Les réseaux sociaux miroir de nos sociétés globalisées et atomisées

Car, si les réseaux sociaux ressemblent souvent aux écuries d’Augias, ils sont aussi le miroir des aspirations sociales et politiques des populations – aspirations que certains pensaient relégués aux oubliettes de l’histoire : identité, nation, traditions, la culture française, la souveraineté, etc. Les réseaux sont également le révélateur quotidien de la faillite de l’État dans une multitude de domaines où ces populations attendent tout de lui : santé, police, justice, défense, Immigration, droit de propriété, etc.

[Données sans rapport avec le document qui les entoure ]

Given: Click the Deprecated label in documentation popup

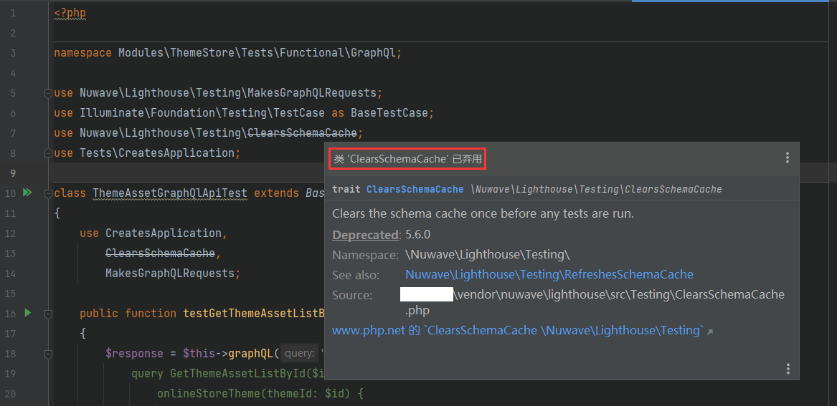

Une question sur cet enjeu politique devenu majeur n’est jamais posée : les réseaux sociaux sont-ils la cause ou la conséquence de la société individualiste et communautariste, fragmentée et multiculturelle, pleurnicharde et brutale, qui est en train d’advenir partout en Occident ? Sont-ils le parachèvement de la vision du « village globale » communautaire et tribalisé qui domine les débats depuis trente ans et où les nouvelles idéologies à visée globale (islamisme, écologisme, wokisme, théorie du genre, etc.) s’expriment sur une micro-agora à la pensée uniforme qui ne rencontre jamais aucune contradiction et créant l’illusion d’un réel fantasmé qui d’ultra-minoritaire dans la population devient incontestable et partagé de tous ? Ou bien sont-ils le réceptacle d’utilisateurs à la recherche d’un semblant de stabilité culturelle dans une sphère protégée autour de gens qui partagent les mêmes valeurs qu’ils ne retrouvent plus dans la société qu’on leur propose ?

Les réseaux sociaux peuvent être accusés de bien de maux, assurément. Mais nous les voyons surtout comme le miroir de nos sociétés globalisées, déstructurées, atomisées, qui sont passées en quelques décennies d’une communauté de destins à une sorte de collocation de moins en moins pacifique de populations qui se tolèrent (jusqu’à quand ?) et tendent à se transformer de plus en plus en tributs rivales sur des territoires disputés. Briser le miroir permettra de cacher la réalité, pas de la changer.